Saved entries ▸
· · · · ·
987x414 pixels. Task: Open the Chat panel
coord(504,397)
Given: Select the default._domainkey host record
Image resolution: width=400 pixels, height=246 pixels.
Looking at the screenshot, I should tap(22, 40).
· · · · ·
WHAT TO PRODUCE ▸ Whatever lines appear above, reproduce every one of them exactly.

RESPONSE ▸
987x414 pixels. Task: Open the Chat panel
coord(504,397)
Given: Select the default._domainkey host record
Image resolution: width=400 pixels, height=246 pixels.
Looking at the screenshot, I should tap(22, 40).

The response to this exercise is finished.